Bir karakter yaratırken her boyutuyla yaratmak gerekli, biz de bir süper kahraman değil zaaflarıyla var olan bir karakter yaratmaya çalıştık. İbrahim’in kötücül bir yanı da var, ona yapılanlar var ama o da kaplumbağayı ters çevirebiliyor ya da tarlasında çalışacak bir kadını keyfî olarak kamyonetten indirmek isteyebiliyor. Kötü adamla da dişe diş olabilecek biri, eksik bir karakter hepimiz için geçerli olduğu gibi.                            

Necip Ağa’nın tarlasına sahip çıkması inat mı, gerçeklerden kopukluk mu, kahramanlık mı?

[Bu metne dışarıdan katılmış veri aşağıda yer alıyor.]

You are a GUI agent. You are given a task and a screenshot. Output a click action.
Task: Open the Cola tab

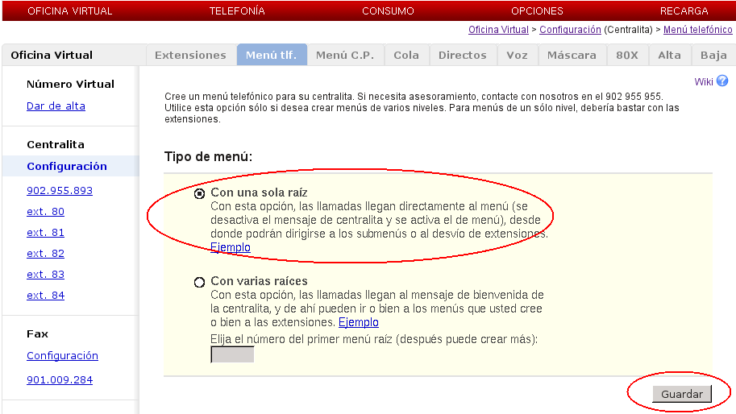pos(406,56)
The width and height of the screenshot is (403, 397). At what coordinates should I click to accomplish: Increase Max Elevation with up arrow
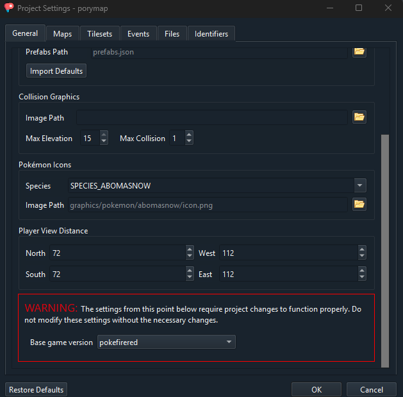[x=104, y=135]
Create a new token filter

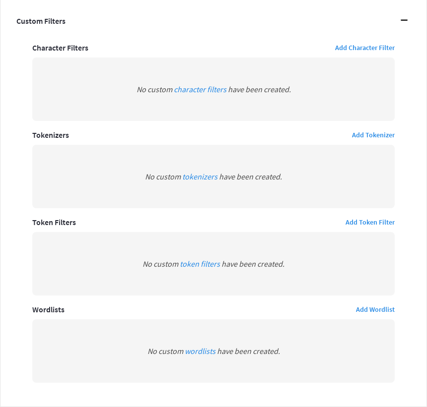370,222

Bir inat değil, doğruluğuna inandığı şeyleri yapıyor. Necip Ağa iyi bir gözlemci, dışarıdaki kötülüğün de komisyoncunun ne yaptığının da farkında ama onurlu bir duruş göstermek istiyor. Bazen o onurlu duruş kavgada size çok şey kaybettirir. Bir sahnede ağabey “Ürünümüzü başkasına satalım” diyor, Necip Ağa doğrudan “Bize yakışmaz” diyerek karşı çıkıyor. Aslında bir sömürünün içinde, borçlandırılmış ama ona rağmen onurlu duruşundan taviz vermiyor. İbrahim ise kötülerin dilinden konuşmaya çalışıyor, elbette çelimsiz vücuduyla yapabildiği kadar.

İlk filmi çekmenin ne tür zorluklarıyla karşılaştınız?

Birçok şey düşündüğünüz gibi olmuyor, bütçesel olarak da aynı şey geçerli. Deneyimsizsiniz, her şeyi üst üste koyunca açıklar oluyor. Çekimler 25 gün kadar sürdü ama hazırlık süreci çok uzundu. Gerçek bir dünya yaratmak ve o yöreden gerçek insanlarla çalışmak istedik. İki, üç profesyonel dışında herkes amatördü, ilk defa kamera karşısına geçmiş insanlardı. O yüzden Mersin’e önceden gittik, filmin kastına uygun olabilecek yerel insanlarla görüştük, seçmeler yaptık, çalışmalara başladık, tutmayacağını hissettiklerimizi değiştirdik.

İbrahim karakterini canlandıran Aytaç Uşun’da nasıl karar kıldınız?

Ana karakterimiz için özel bir çabamız oldu. Yaklaşık 28 oyuncu gördük, sonunda Aytaç Uşun içimize sindi. Film boyunca bütün yük kendisinin üstünde. Aytaç akabinde yaklaşık iki ay kadar oyuncu ve insan olarak çok sevdiğim Tansu Biçer’le çalıştı. İkisi çok iyi anlaştı, düzenli olarak toplandık, onlara nelerin olup nelerin olmadığını aktardım, ikinci ayın sonunda Aytaç tam kafamda istediğim yere gelmiş durumdaydı ve Mersin’e gidip diğer oyuncularla tanıştığında role hazırdı.

Peki Necip Ağa karakterini canlandıran Mehmet Özgür?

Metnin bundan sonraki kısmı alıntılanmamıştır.